● WHAT IS REQUIRED
Reproduce every record exactly.

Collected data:

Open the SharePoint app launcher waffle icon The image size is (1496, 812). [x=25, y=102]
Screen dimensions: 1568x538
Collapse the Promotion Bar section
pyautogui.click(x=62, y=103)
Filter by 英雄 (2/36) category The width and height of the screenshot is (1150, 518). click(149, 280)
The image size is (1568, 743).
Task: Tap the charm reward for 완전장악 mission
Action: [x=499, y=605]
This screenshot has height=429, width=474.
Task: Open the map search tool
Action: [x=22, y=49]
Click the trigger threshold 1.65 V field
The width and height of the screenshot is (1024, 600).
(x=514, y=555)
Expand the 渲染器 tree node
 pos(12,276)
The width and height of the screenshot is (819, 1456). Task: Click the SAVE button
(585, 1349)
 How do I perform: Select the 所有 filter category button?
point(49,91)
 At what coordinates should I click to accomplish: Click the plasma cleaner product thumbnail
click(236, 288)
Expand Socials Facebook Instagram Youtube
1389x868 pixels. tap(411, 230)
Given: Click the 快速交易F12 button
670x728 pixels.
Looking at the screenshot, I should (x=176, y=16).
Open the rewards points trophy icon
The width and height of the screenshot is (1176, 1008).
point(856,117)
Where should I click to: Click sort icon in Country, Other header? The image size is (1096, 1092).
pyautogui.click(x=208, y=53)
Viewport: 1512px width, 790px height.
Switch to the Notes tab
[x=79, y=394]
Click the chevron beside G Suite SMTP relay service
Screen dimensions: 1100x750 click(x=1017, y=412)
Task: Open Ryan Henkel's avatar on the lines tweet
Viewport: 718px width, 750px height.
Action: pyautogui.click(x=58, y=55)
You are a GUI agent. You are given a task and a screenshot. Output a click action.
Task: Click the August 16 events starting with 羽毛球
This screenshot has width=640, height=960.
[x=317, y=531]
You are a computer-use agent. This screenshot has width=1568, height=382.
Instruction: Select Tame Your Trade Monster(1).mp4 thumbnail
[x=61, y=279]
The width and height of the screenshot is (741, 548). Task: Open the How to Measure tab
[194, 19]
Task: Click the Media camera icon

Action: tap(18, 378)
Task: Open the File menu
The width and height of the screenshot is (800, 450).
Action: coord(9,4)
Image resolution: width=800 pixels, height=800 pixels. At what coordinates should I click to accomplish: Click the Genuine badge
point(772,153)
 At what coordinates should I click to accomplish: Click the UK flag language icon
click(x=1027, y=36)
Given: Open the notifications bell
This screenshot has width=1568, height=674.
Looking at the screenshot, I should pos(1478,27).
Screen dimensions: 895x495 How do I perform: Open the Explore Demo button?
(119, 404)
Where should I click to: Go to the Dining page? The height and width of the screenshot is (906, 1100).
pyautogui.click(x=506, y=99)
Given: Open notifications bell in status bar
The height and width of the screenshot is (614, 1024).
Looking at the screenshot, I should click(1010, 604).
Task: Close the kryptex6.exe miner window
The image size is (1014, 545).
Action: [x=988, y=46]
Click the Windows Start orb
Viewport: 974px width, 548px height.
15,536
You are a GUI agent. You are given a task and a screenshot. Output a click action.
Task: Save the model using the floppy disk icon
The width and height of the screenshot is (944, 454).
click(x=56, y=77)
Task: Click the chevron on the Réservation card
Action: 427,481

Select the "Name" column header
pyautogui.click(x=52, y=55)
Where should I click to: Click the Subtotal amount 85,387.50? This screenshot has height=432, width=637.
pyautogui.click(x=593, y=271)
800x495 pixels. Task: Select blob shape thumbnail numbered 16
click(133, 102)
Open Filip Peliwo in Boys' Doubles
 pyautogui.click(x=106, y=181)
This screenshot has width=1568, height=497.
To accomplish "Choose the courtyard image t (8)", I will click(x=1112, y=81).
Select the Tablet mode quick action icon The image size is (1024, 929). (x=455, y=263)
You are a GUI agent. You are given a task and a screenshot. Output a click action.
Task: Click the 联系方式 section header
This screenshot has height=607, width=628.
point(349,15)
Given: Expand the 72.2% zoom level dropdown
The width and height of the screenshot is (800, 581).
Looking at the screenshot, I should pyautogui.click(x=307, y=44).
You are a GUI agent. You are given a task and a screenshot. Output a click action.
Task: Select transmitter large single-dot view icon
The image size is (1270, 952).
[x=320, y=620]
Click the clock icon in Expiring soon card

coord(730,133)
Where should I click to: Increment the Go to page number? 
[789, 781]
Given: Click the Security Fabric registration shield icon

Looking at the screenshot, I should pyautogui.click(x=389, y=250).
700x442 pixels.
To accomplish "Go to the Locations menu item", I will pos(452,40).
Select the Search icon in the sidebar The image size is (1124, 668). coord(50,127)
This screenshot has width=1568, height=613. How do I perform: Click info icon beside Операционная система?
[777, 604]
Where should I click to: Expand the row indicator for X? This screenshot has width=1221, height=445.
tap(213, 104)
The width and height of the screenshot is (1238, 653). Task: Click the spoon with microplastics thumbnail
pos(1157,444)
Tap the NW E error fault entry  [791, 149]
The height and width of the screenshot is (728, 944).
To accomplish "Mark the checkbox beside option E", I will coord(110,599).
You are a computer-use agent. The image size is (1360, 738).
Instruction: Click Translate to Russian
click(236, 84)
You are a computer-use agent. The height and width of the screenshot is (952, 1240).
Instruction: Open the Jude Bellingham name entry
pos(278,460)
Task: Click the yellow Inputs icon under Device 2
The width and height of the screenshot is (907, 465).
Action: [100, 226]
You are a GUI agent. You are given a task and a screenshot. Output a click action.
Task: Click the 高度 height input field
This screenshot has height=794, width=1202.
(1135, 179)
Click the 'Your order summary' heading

● YOUR RESPONSE
Open the SharePoint app launcher waffle icon The image size is (1496, 812). [x=25, y=102]
Screen dimensions: 1568x538
Collapse the Promotion Bar section
pyautogui.click(x=62, y=103)
Filter by 英雄 (2/36) category The width and height of the screenshot is (1150, 518). click(149, 280)
The image size is (1568, 743).
Task: Tap the charm reward for 완전장악 mission
Action: [x=499, y=605]
This screenshot has height=429, width=474.
Task: Open the map search tool
Action: [x=22, y=49]
Click the trigger threshold 1.65 V field
The width and height of the screenshot is (1024, 600).
(x=514, y=555)
Expand the 渲染器 tree node
 pos(12,276)
The width and height of the screenshot is (819, 1456). Task: Click the SAVE button
(585, 1349)
 How do I perform: Select the 所有 filter category button?
point(49,91)
 At what coordinates should I click to accomplish: Click the plasma cleaner product thumbnail
click(236, 288)
Expand Socials Facebook Instagram Youtube
1389x868 pixels. tap(411, 230)
Given: Click the 快速交易F12 button
670x728 pixels.
Looking at the screenshot, I should (x=176, y=16).
Open the rewards points trophy icon
The width and height of the screenshot is (1176, 1008).
point(856,117)
Where should I click to: Click sort icon in Country, Other header? The image size is (1096, 1092).
pyautogui.click(x=208, y=53)
Viewport: 1512px width, 790px height.
Switch to the Notes tab
[x=79, y=394]
Click the chevron beside G Suite SMTP relay service
Screen dimensions: 1100x750 click(x=1017, y=412)
Task: Open Ryan Henkel's avatar on the lines tweet
Viewport: 718px width, 750px height.
Action: pyautogui.click(x=58, y=55)
You are a GUI agent. You are given a task and a screenshot. Output a click action.
Task: Click the August 16 events starting with 羽毛球
This screenshot has width=640, height=960.
[x=317, y=531]
You are a computer-use agent. This screenshot has width=1568, height=382.
Instruction: Select Tame Your Trade Monster(1).mp4 thumbnail
[x=61, y=279]
The width and height of the screenshot is (741, 548). Task: Open the How to Measure tab
[194, 19]
Task: Click the Media camera icon

Action: tap(18, 378)
Task: Open the File menu
The width and height of the screenshot is (800, 450).
Action: coord(9,4)
Image resolution: width=800 pixels, height=800 pixels. At what coordinates should I click to accomplish: Click the Genuine badge
point(772,153)
 At what coordinates should I click to accomplish: Click the UK flag language icon
click(x=1027, y=36)
Given: Open the notifications bell
This screenshot has width=1568, height=674.
Looking at the screenshot, I should pos(1478,27).
Screen dimensions: 895x495 How do I perform: Open the Explore Demo button?
(119, 404)
Where should I click to: Go to the Dining page? The height and width of the screenshot is (906, 1100).
pyautogui.click(x=506, y=99)
Given: Open notifications bell in status bar
The height and width of the screenshot is (614, 1024).
Looking at the screenshot, I should click(1010, 604).
Task: Close the kryptex6.exe miner window
The image size is (1014, 545).
Action: [x=988, y=46]
Click the Windows Start orb
Viewport: 974px width, 548px height.
15,536
You are a GUI agent. You are given a task and a screenshot. Output a click action.
Task: Save the model using the floppy disk icon
The width and height of the screenshot is (944, 454).
click(x=56, y=77)
Task: Click the chevron on the Réservation card
Action: 427,481

Select the "Name" column header
pyautogui.click(x=52, y=55)
Where should I click to: Click the Subtotal amount 85,387.50? This screenshot has height=432, width=637.
pyautogui.click(x=593, y=271)
800x495 pixels. Task: Select blob shape thumbnail numbered 16
click(133, 102)
Open Filip Peliwo in Boys' Doubles
 pyautogui.click(x=106, y=181)
This screenshot has width=1568, height=497.
To accomplish "Choose the courtyard image t (8)", I will click(x=1112, y=81).
Select the Tablet mode quick action icon The image size is (1024, 929). (x=455, y=263)
You are a GUI agent. You are given a task and a screenshot. Output a click action.
Task: Click the 联系方式 section header
This screenshot has height=607, width=628.
point(349,15)
Given: Expand the 72.2% zoom level dropdown
The width and height of the screenshot is (800, 581).
Looking at the screenshot, I should pyautogui.click(x=307, y=44).
You are a GUI agent. You are given a task and a screenshot. Output a click action.
Task: Select transmitter large single-dot view icon
The image size is (1270, 952).
[x=320, y=620]
Click the clock icon in Expiring soon card

coord(730,133)
Where should I click to: Increment the Go to page number? 
[789, 781]
Given: Click the Security Fabric registration shield icon

Looking at the screenshot, I should pyautogui.click(x=389, y=250).
700x442 pixels.
To accomplish "Go to the Locations menu item", I will pos(452,40).
Select the Search icon in the sidebar The image size is (1124, 668). coord(50,127)
This screenshot has width=1568, height=613. How do I perform: Click info icon beside Операционная система?
[777, 604]
Where should I click to: Expand the row indicator for X? This screenshot has width=1221, height=445.
tap(213, 104)
The width and height of the screenshot is (1238, 653). Task: Click the spoon with microplastics thumbnail
pos(1157,444)
Tap the NW E error fault entry  [791, 149]
The height and width of the screenshot is (728, 944).
To accomplish "Mark the checkbox beside option E", I will coord(110,599).
You are a computer-use agent. The image size is (1360, 738).
Instruction: Click Translate to Russian
click(236, 84)
You are a computer-use agent. The height and width of the screenshot is (952, 1240).
Instruction: Open the Jude Bellingham name entry
pos(278,460)
Task: Click the yellow Inputs icon under Device 2
The width and height of the screenshot is (907, 465).
Action: [100, 226]
You are a GUI agent. You are given a task and a screenshot. Output a click action.
Task: Click the 高度 height input field
This screenshot has height=794, width=1202.
(1135, 179)
Click the 'Your order summary' heading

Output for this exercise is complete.